The premiere issue of Steamboat Today rolled off the press on Aug. 21, 1989. A front page story about concerns related to a massive development proposed for the Lake Catamount area introduced Steamboat Springs to its first and only daily newspaper.
Started, at least in part, to complement the venerable Steamboat Pilot, the Today has broken free from an initially limited role and evolved into a respected, award-winning daily newspaper that serves every major community in Routt County.

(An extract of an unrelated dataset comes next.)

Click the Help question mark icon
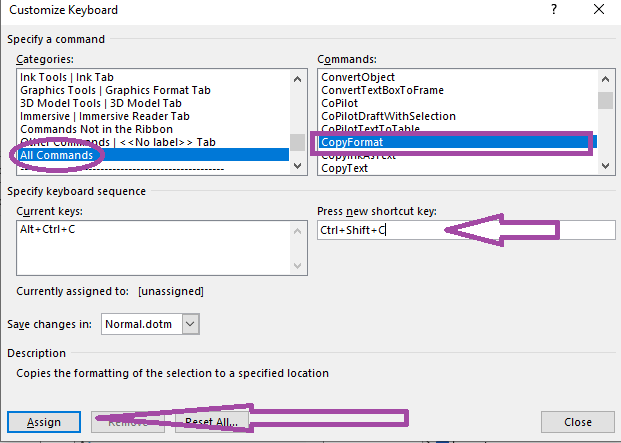621x443 pixels. pos(553,9)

That first, 16-page edition in 1989 is proof of what Steamboat Today’s role was throughout its early existence: Straight news and sports five days a week, Monday through Friday. Although smaller, the Today’s frequency of publication allowed it to report more quickly on breaking news events than its big brother, the Pilot. Flip through archived copies of the Today and you will see stories about the tragedy and triumph of daily life in Steamboat Springs. Under the direction of Editor Gary Maitland, Steamboat Todayunderwent a major redesign nine years after it was created. The changes that were made to the layout and news presentation in June 1997 coincided with another milestone in the newspaper’s history: the addition of a sixth publication day. By publishing Monday through Saturday, the more attractive Steamboat Today could offer its readers more of everything.Though it remains a source of concise news, from local happenings to world events, the Today now gives readers a more comprehensive selection of articles, including features and in-depth analyses.
Steamboat Pilot & Today, as it has since the beginning, will continue to grow with the community, always striving to offer readers the meaningful, accurate news of the day.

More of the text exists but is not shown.